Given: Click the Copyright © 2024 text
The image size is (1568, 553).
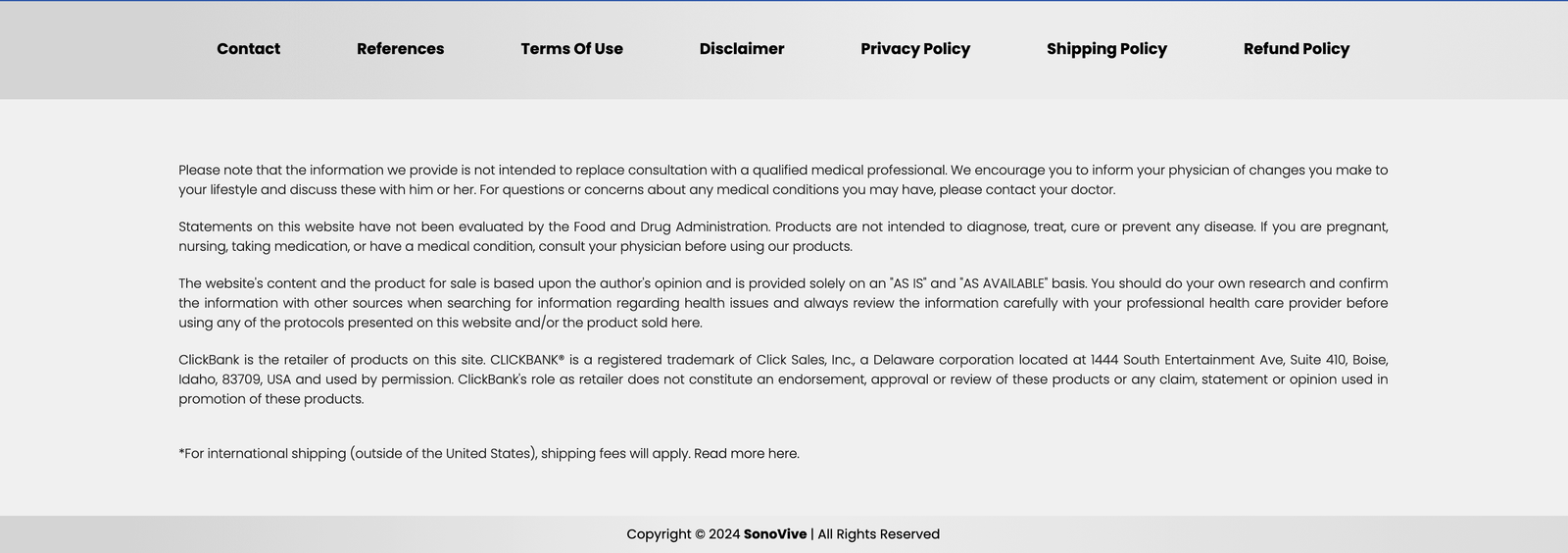Looking at the screenshot, I should point(683,534).
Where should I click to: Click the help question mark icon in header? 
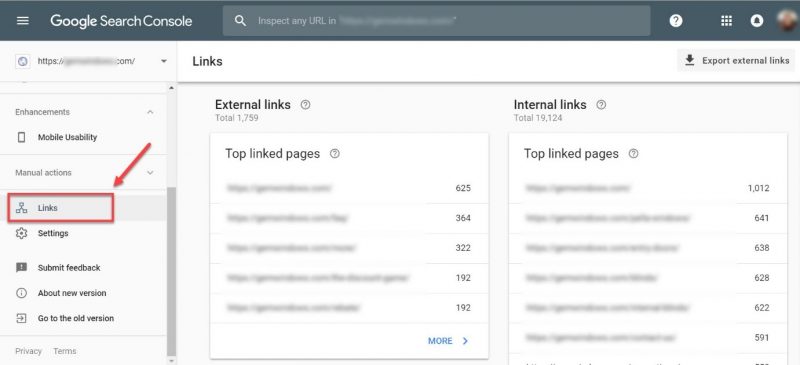(x=676, y=21)
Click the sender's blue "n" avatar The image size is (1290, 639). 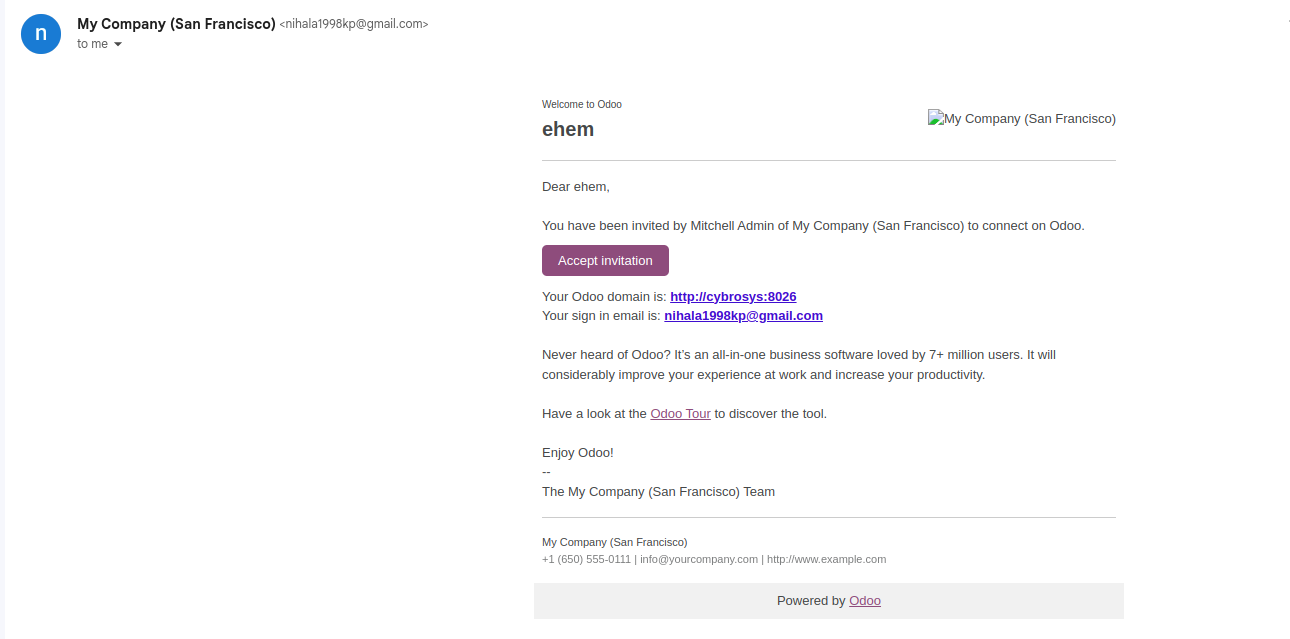tap(41, 33)
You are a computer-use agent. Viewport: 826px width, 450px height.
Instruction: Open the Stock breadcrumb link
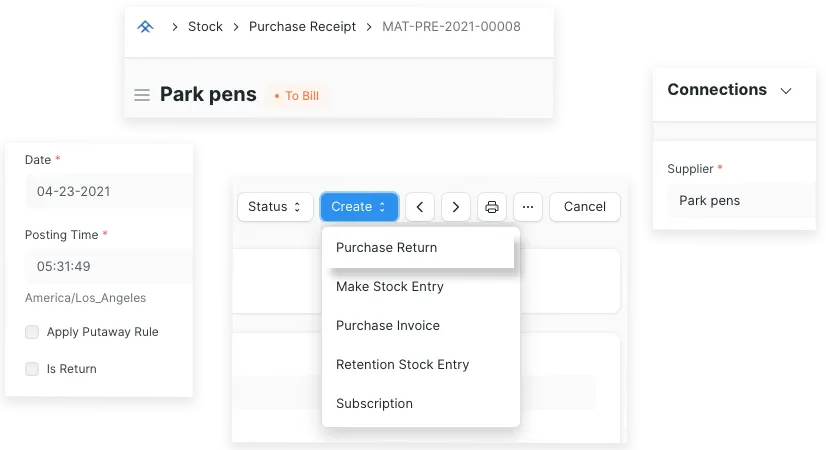205,27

■ **REQUIREMENT**
The lines from the one containing "You are a computer-use" through the end of the data above are to be copied exactly, both ends included, and pictures are to be omitted.

■ **THE ANSWER**
You are a computer-use agent. Viewport: 826px width, 450px height.
Instruction: Open the Stock breadcrumb link
205,27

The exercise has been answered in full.